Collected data
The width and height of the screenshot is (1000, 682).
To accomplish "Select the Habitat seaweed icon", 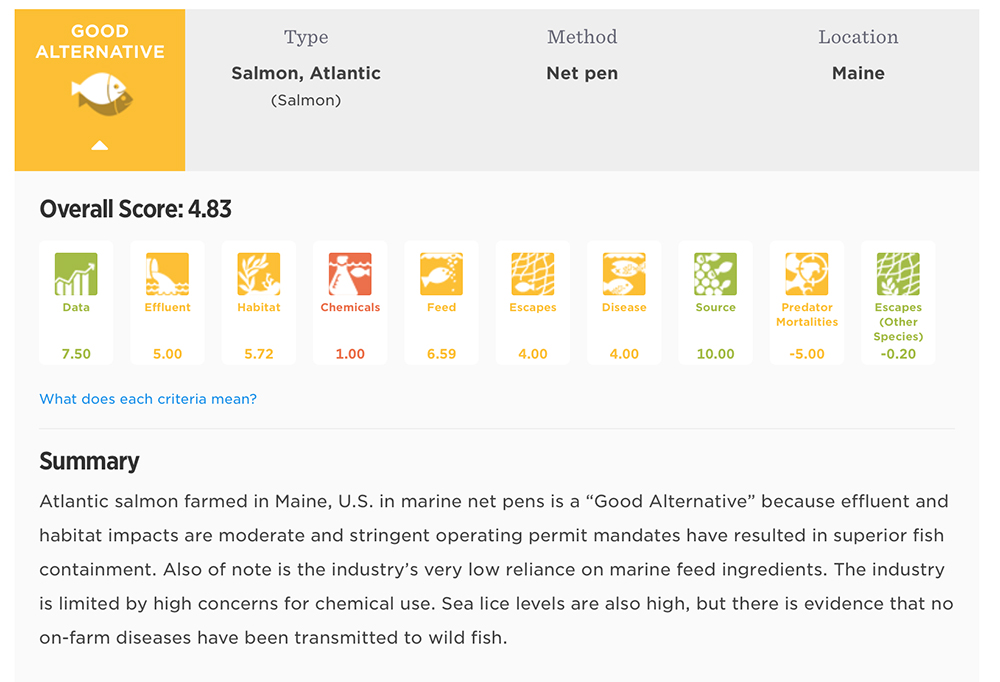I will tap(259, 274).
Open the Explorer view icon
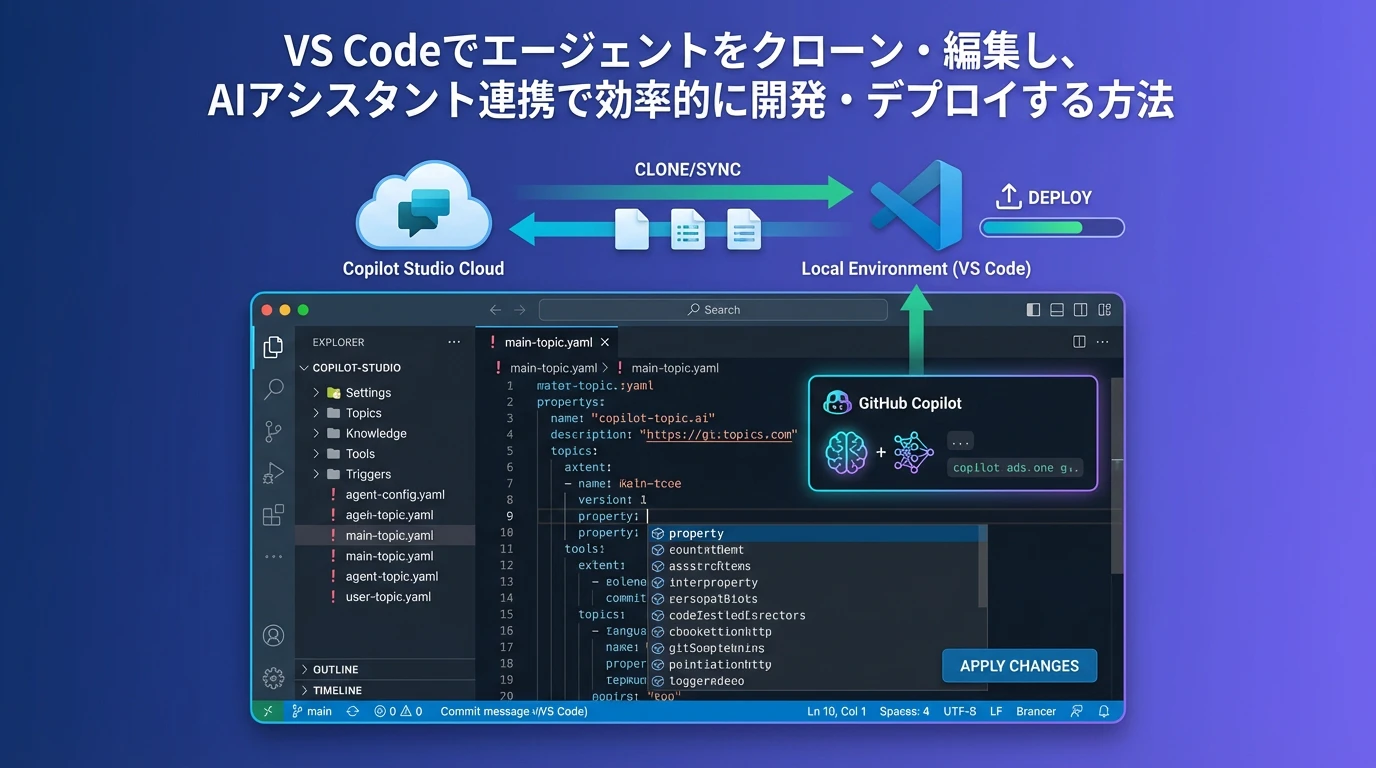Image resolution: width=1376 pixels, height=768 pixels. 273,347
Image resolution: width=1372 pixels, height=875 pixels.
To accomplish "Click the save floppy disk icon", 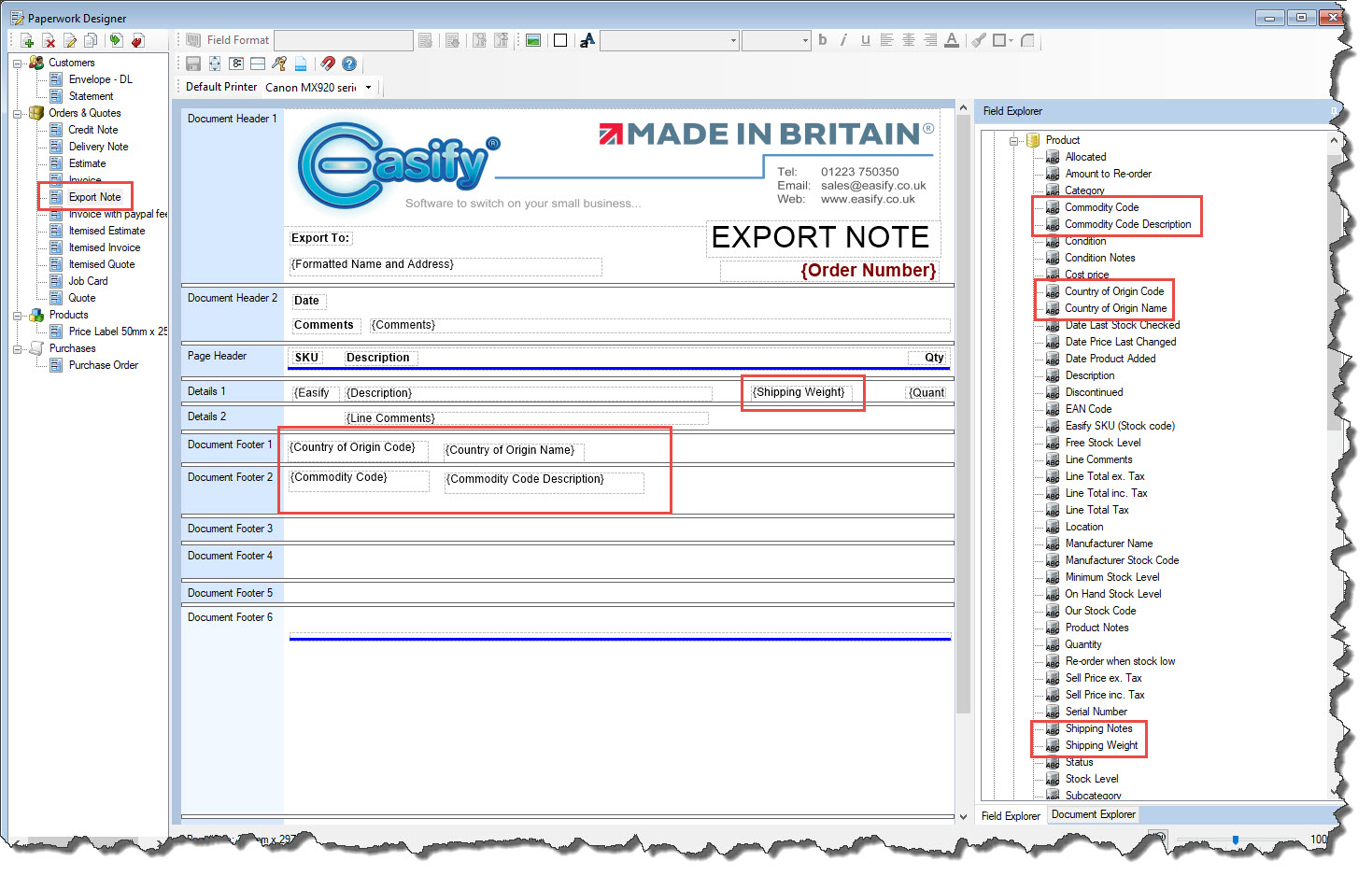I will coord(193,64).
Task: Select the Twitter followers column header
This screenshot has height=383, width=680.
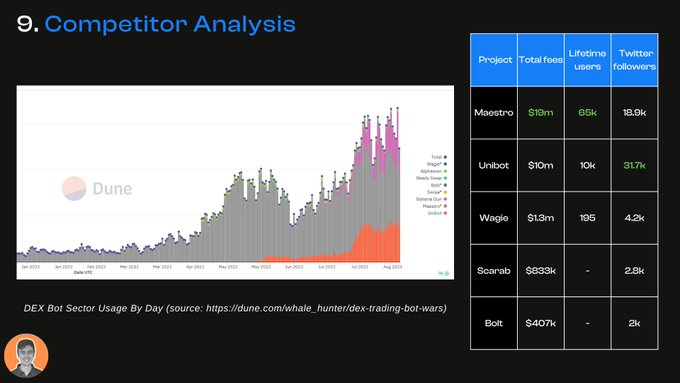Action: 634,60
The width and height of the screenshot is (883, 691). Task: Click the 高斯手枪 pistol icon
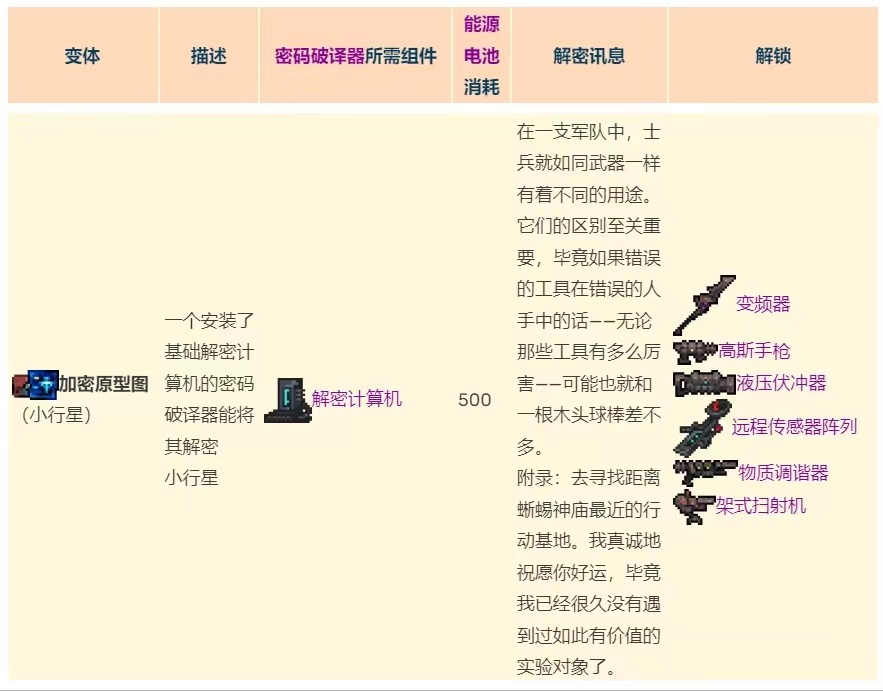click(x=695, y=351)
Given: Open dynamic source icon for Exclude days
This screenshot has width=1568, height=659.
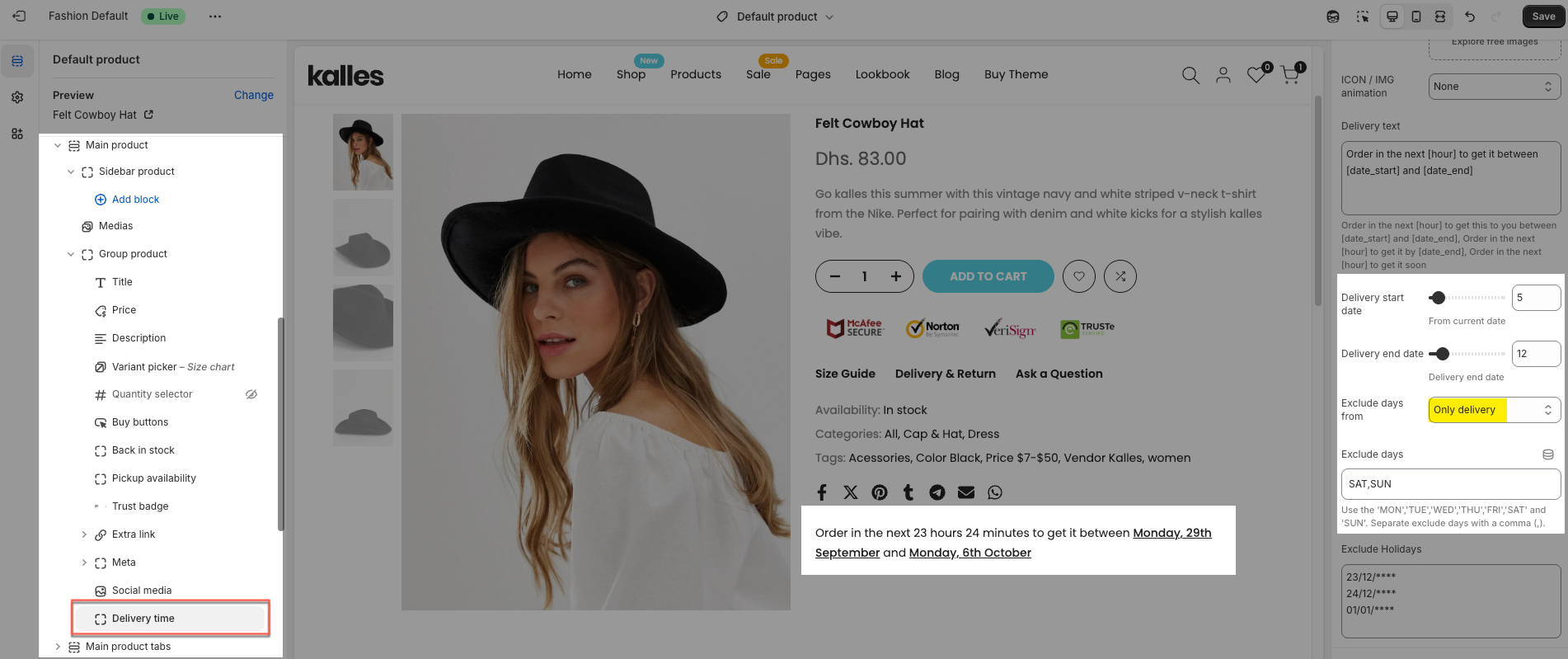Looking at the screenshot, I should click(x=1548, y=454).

_WORK TO BE COMPLETED_: Ignoring the pictures, write out word for word only the lines from the one containing "The width and height of the screenshot is (883, 691)." through the last line of the data, both ends included.

_EXERCISE OUTPUT_:
The width and height of the screenshot is (883, 691). Task: Click the 高斯手枪 pistol icon
click(x=695, y=351)
Given: Open dynamic source icon for Exclude days
This screenshot has width=1568, height=659.
Looking at the screenshot, I should click(x=1548, y=454).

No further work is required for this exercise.